Start of Listed records

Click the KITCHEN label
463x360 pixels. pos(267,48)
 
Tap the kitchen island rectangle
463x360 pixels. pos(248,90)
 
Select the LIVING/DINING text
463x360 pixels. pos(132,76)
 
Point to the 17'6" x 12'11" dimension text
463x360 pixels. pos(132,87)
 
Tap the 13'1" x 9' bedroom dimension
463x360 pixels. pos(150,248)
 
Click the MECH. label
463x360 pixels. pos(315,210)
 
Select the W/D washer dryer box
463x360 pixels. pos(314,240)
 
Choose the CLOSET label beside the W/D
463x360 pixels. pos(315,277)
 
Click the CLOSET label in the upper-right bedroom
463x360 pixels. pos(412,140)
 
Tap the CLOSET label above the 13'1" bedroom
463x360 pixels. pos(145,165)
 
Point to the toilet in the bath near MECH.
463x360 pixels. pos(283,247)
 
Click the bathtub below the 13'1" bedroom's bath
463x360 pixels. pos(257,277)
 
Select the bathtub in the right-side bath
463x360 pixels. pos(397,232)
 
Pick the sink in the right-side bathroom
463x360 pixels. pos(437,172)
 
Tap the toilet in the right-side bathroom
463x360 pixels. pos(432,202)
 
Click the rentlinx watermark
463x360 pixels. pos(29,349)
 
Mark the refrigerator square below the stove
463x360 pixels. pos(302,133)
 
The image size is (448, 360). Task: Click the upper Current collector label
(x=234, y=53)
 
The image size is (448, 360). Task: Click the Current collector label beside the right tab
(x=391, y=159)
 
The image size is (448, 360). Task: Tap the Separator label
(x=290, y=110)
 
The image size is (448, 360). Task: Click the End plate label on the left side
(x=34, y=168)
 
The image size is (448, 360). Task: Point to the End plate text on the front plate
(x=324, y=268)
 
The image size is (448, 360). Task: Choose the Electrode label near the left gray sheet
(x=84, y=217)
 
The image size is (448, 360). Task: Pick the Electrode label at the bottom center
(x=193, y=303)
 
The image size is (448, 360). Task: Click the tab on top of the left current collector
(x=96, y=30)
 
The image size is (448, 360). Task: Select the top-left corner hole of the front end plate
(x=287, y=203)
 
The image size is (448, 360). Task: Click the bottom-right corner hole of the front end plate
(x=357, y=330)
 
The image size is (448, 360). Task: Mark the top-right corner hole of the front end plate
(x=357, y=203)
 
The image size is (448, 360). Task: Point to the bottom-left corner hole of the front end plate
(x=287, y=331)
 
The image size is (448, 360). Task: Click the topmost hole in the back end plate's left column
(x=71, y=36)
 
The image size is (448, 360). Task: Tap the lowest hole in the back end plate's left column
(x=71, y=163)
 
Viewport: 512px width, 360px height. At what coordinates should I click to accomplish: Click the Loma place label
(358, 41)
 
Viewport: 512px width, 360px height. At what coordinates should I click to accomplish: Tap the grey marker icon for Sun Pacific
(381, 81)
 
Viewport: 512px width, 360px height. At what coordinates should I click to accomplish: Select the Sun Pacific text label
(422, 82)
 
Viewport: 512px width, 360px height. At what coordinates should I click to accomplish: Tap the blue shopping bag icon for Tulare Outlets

End of Listed records

* Task instructions:
Swap every "bathtub" in the items above for "tub" and write out all the items again, leaving everything else as it is.

* Task response:
Click the KITCHEN label
463x360 pixels. pos(267,48)
 
Tap the kitchen island rectangle
463x360 pixels. pos(248,90)
 
Select the LIVING/DINING text
463x360 pixels. pos(132,76)
 
Point to the 17'6" x 12'11" dimension text
463x360 pixels. pos(132,87)
 
Tap the 13'1" x 9' bedroom dimension
463x360 pixels. pos(150,248)
 
Click the MECH. label
463x360 pixels. pos(315,210)
 
Select the W/D washer dryer box
463x360 pixels. pos(314,240)
 
Choose the CLOSET label beside the W/D
463x360 pixels. pos(315,277)
 
Click the CLOSET label in the upper-right bedroom
463x360 pixels. pos(412,140)
 
Tap the CLOSET label above the 13'1" bedroom
463x360 pixels. pos(145,165)
 
Point to the toilet in the bath near MECH.
463x360 pixels. pos(283,247)
 
Click the tub below the 13'1" bedroom's bath
463x360 pixels. pos(257,277)
 
Select the tub in the right-side bath
463x360 pixels. pos(397,232)
 
Pick the sink in the right-side bathroom
463x360 pixels. pos(437,172)
 
Tap the toilet in the right-side bathroom
463x360 pixels. pos(432,202)
 
Click the rentlinx watermark
463x360 pixels. pos(29,349)
 
Mark the refrigerator square below the stove
463x360 pixels. pos(302,133)
 
The image size is (448, 360). Task: Click the upper Current collector label
(x=234, y=53)
 
The image size is (448, 360). Task: Click the Current collector label beside the right tab
(x=391, y=159)
 
The image size is (448, 360). Task: Tap the Separator label
(x=290, y=110)
 
The image size is (448, 360). Task: Click the End plate label on the left side
(x=34, y=168)
 
The image size is (448, 360). Task: Point to the End plate text on the front plate
(x=324, y=268)
 
The image size is (448, 360). Task: Choose the Electrode label near the left gray sheet
(x=84, y=217)
 
The image size is (448, 360). Task: Pick the Electrode label at the bottom center
(x=193, y=303)
 
The image size is (448, 360). Task: Click the tab on top of the left current collector
(x=96, y=30)
 
The image size is (448, 360). Task: Select the top-left corner hole of the front end plate
(x=287, y=203)
 
The image size is (448, 360). Task: Click the bottom-right corner hole of the front end plate
(x=357, y=330)
 
The image size is (448, 360). Task: Mark the top-right corner hole of the front end plate
(x=357, y=203)
 
The image size is (448, 360). Task: Point to the bottom-left corner hole of the front end plate
(x=287, y=331)
 
The image size is (448, 360). Task: Click the topmost hole in the back end plate's left column
(x=71, y=36)
 
The image size is (448, 360). Task: Tap the lowest hole in the back end plate's left column
(x=71, y=163)
 
Viewport: 512px width, 360px height. At what coordinates should I click to accomplish: Click the Loma place label
(358, 41)
 
Viewport: 512px width, 360px height. At what coordinates should I click to accomplish: Tap the grey marker icon for Sun Pacific
(381, 81)
 
Viewport: 512px width, 360px height. At what coordinates should I click to accomplish: Select the Sun Pacific text label
(422, 82)
 
Viewport: 512px width, 360px height. At what coordinates should I click to accomplish: Tap the blue shopping bag icon for Tulare Outlets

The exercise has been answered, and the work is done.